Wednesday, May 15, 2013

Prince Of Wales Island--POW. And HOW! WOW!


Ready for another stunning geography/history lesson, kids?  POW is one of the islands of the Alexander Archipelago in the Alaskan Panhandle, the 4th largest island in the US after Hawaii, Kodiak and Puerto Rico.  Another lovely location in the Tongass Rainforest.

POW is home of the Kaigani (crabapple country) Haida and later--or earlier--Tlingit people, who named the island "Sea Lion."  Then even later around 18th Century times, Mexican, British and French explorers overnighted here, too. I think the Russians just sort of waved on their way by.  (Aren't you happy that I'm not your real history teacher?  I'm pretty shabby at this part.  But if you're really interested, you can wikipee it.)


We flew in on an unusually sunny day in May about a week ago.  By "we," I mean the pilot, a woman going home to Hydaburg from her chemo treatment in Anchorage and me in this little B-1RD:  (That means I don't know what kind of plane it is.)  Not the smallest one I've been in since I've been traveling here in Alaska, but small enough to make me smile about getting into it.  That's a big deal, because I seldom smile about flying in planes--you know, the ones with all those people and their elbows.  It's an interminable, crampy, stiff drudgery for the most part.  Ick. 



Flying in these smaller birds is a noisy experience, but this Island Air pilot had some smoothe music piping through these head sets for us to listen to on the way over from Ketchikan. 

The airport is in Klawock which is where the clinic is where I worked for a day.  I didn't take a picture of the eye clinic building at the Klawock mall because, well, BORING.  But I did take a picture of the Dream Catcher B&B where I stayed in Craig about seven miles down the road.

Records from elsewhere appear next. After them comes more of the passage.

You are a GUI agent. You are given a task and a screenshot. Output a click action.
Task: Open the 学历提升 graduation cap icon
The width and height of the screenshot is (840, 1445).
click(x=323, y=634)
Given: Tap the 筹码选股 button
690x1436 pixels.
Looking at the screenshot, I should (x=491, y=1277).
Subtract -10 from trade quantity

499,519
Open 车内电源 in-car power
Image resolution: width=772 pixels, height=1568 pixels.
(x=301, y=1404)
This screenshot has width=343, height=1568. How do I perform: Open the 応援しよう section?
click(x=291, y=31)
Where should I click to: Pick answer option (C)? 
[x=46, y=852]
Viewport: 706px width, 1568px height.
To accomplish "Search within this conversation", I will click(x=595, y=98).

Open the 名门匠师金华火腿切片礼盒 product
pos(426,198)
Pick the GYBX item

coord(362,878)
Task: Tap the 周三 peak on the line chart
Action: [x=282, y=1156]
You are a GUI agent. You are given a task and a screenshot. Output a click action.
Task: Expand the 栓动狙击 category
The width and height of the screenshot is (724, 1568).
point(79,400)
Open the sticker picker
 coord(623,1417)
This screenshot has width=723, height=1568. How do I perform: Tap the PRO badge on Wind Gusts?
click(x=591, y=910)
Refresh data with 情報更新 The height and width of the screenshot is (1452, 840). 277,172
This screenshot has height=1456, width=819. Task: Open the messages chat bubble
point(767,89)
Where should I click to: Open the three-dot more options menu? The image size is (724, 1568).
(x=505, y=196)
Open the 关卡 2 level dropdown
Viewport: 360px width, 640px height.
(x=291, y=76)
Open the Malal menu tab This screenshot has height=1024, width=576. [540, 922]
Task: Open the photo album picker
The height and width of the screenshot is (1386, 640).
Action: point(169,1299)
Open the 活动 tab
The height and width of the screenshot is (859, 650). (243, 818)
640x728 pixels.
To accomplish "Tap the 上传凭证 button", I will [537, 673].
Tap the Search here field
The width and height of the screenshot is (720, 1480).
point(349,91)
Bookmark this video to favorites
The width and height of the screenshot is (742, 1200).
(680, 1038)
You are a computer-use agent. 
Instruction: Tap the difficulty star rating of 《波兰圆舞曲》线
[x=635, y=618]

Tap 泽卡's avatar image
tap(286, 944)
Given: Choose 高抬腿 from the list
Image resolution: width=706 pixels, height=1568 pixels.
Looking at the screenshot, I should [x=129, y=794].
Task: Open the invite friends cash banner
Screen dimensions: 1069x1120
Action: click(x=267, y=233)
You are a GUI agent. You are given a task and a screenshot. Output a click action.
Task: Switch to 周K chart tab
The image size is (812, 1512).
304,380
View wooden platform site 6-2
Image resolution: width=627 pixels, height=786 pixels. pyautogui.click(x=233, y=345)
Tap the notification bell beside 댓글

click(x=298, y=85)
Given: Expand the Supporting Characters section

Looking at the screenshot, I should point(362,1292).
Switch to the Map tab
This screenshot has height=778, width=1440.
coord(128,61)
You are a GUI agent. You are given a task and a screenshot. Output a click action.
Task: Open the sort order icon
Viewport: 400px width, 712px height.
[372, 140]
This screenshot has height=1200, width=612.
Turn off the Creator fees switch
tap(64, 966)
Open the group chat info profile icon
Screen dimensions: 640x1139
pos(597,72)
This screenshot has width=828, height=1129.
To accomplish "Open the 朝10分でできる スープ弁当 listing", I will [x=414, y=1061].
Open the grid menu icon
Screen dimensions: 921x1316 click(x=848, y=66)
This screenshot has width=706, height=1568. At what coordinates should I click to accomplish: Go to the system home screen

Let me correct myself here.  I took SEVERAL pictures of this B & B. 


Being the 4th largest island in the United States doesn't mean this little sand bar is big by any means.  And being small doesn't mean it doesn't pack a punch with it's abundance of fjords, steep-sided mountains, dense forests, Tlingit culture...bears, to name a few delights of Prince of Wales Island.
















I'm still trying to learn how George Vancouver's "Prince of Wales Archipelago" became "Alexander Archipelago" and the island came to be called "Prince of Wales" island.  Something to do with the treaty discussions between Russia and Great Britain, I presume.  And who named the towns Craig and Klawock and Hollis and Thorne Bay and Hydaburg?  

Alaska has some very interesting place names-descriptive, possesive, incidental, onomastic, commemorative, -from a number of cultural sources.  I might just have to do some more research and see if I can share some of it interestingly.  With pictures.  Later.




Oopsie.  How did Pookie Pye get in here?!  You little wascal, why are you always popping up in my head space?!







3 comments:

Bewildermunster said...

Beautiful pictures, I especially love the B&B pics!!! Looks peaceful there.

Penny said...

Thanks! It is peaceful there, but I didn't get out of my car much on that drive across the island because...BEARS!

Trish said...

Beautiful pictures and stories..... especially the one about Pookie Pye!